On Excessive Executive Pay

January 26, 2012

Vince Cable’s been in the news with his proposals for curbing executive pay. These amount to small increases in transparency and shareholder power, and have been vilified by both left and right, normally a proxy for good Lib Dem policy-making. George Monbiot wants to see a cap on maximum pay, set at a level amusingly below that of his editor. The IEA thinks the Government should stay out of the business of executive pay entirely, and that shareholder interference should be avoided.

The Right argues that high executive pay is the result of a newly globalised market for executives pushing up prices. This appears to be based on the assumption that a global market will be competing for a fixed pool of executives, and the expansion of that pool will therefore increase wages paid. It would also imply that executive pay should be proportional to exposure to foreign markets. Let’s test this. As a proxy for exposure to foreign markets, I will use both inflows and outflows of foreign direct investment, and stats for the US as they’re the easiest to come by:

Sources: Forbes/OECD

That looks like a pretty strong correlation to me. Having a cap on wages would only mean that Britain wouldn’t have access to the international executive market. If there is a limited supply of executive talent globally – and the stats appear to indicate that is the case – it’s worth considering why this should be the case. The strength of the market should incentivise more people to try to enter it. An explanation may be that overseas expansion by multinationals pushes out competition, and this combined with overseas merger & acquisition activity would serve to reduce the pool of individuals with global CEO experience. However, having fewer firms in competition for CEOs should also lower CEO compensation.
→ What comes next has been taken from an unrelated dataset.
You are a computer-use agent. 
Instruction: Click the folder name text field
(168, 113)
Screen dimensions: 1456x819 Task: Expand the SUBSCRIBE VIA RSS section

It may be that barriers to entry are unnaturally high as a result of corporate directors picking people like themselves, in which case Cable’s reforms should have concentrated less on shareholder representation over executive salaries themselves and more on ensuring that shareholders are represented during the shortlisting process. However, it’s clear that while his reforms are welcome, they don’t get at the root of the problem. High executive pay is a global phenomenon, and has little to do with the UK’s corporate governance.

2 Responses to “On Excessive Executive Pay”

  1. Ed said

    I’m not sure I buy the significance of the correlation. Aren’t both the series just a generally upward trend based on a mix of real growth and inflation with a couple of crashes for the dotcom bubble and the credit crunch?
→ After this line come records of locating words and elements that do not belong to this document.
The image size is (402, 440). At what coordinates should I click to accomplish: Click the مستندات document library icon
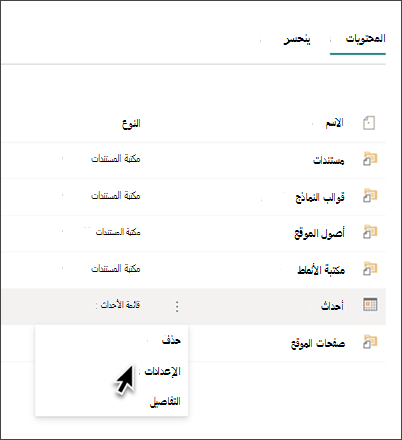click(370, 159)
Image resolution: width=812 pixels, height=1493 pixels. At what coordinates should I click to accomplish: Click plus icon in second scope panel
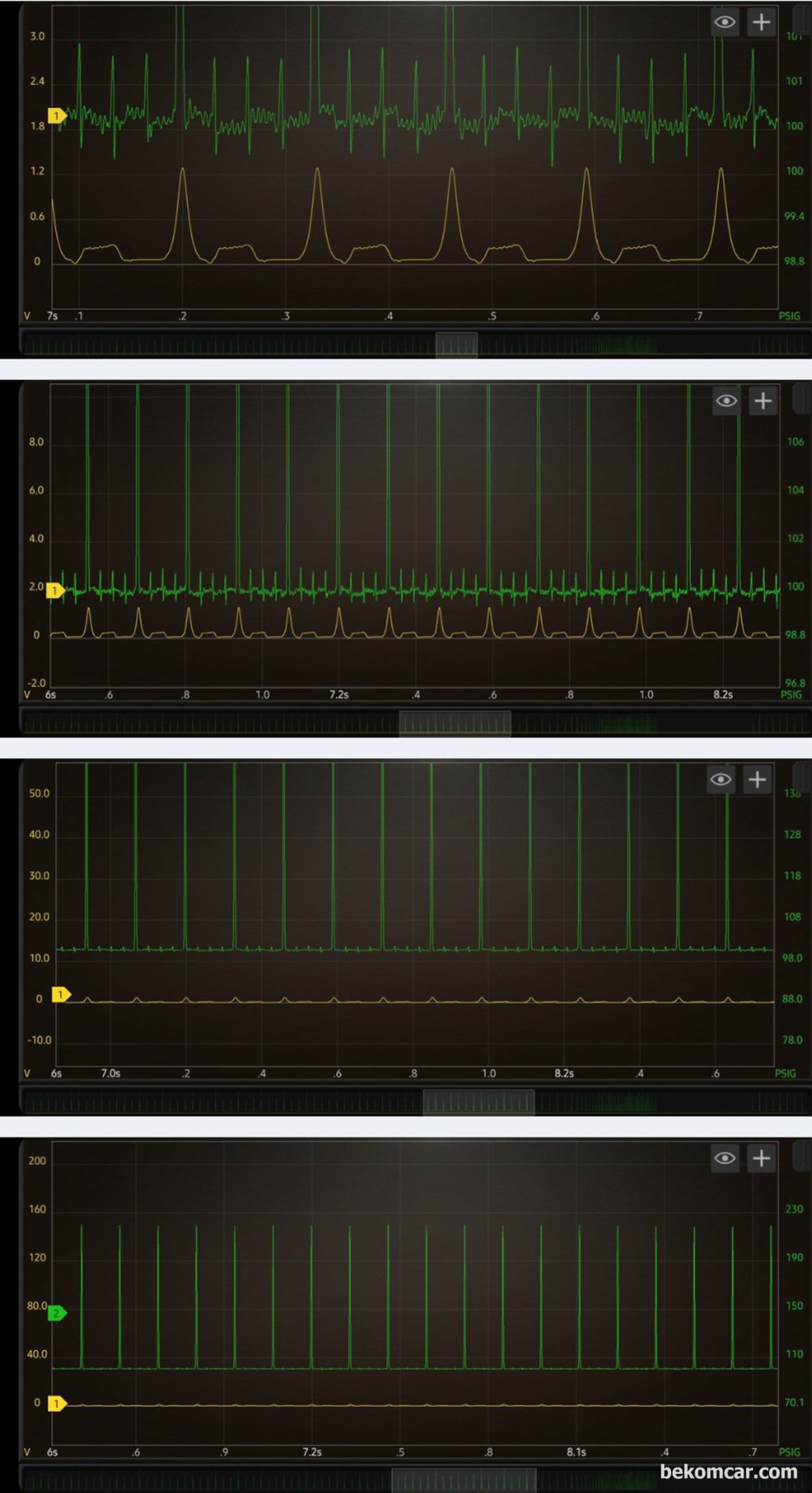[763, 401]
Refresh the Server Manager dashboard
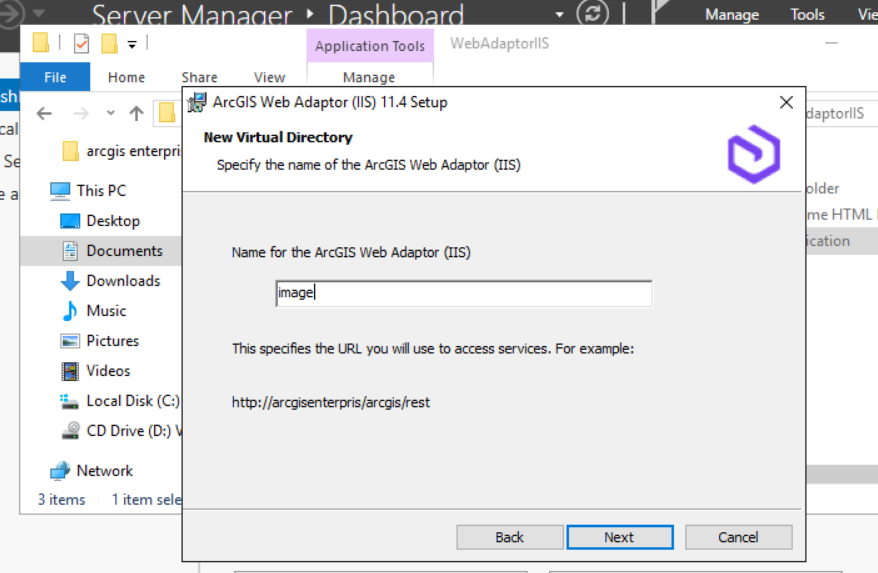Viewport: 878px width, 573px height. point(592,13)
    If so, I’m not sure what you’re trying to argue it tells us about policy. Are you implying that the purple series is dependent on the blue series?

    • Adam Bell said

      To add clarity, what I’m looking at is the very specific argument that the main driver for increased CEO pay is increased competition on the global market – rather than some species of greed specific to Britain. While a simple correlation doesn’t demonstrate a causal link, it’s certainly enough to demonstrate that the argument is not wholly false. All I’d really want to claim is that we need to consider a global context when formulating policy around this specific issue.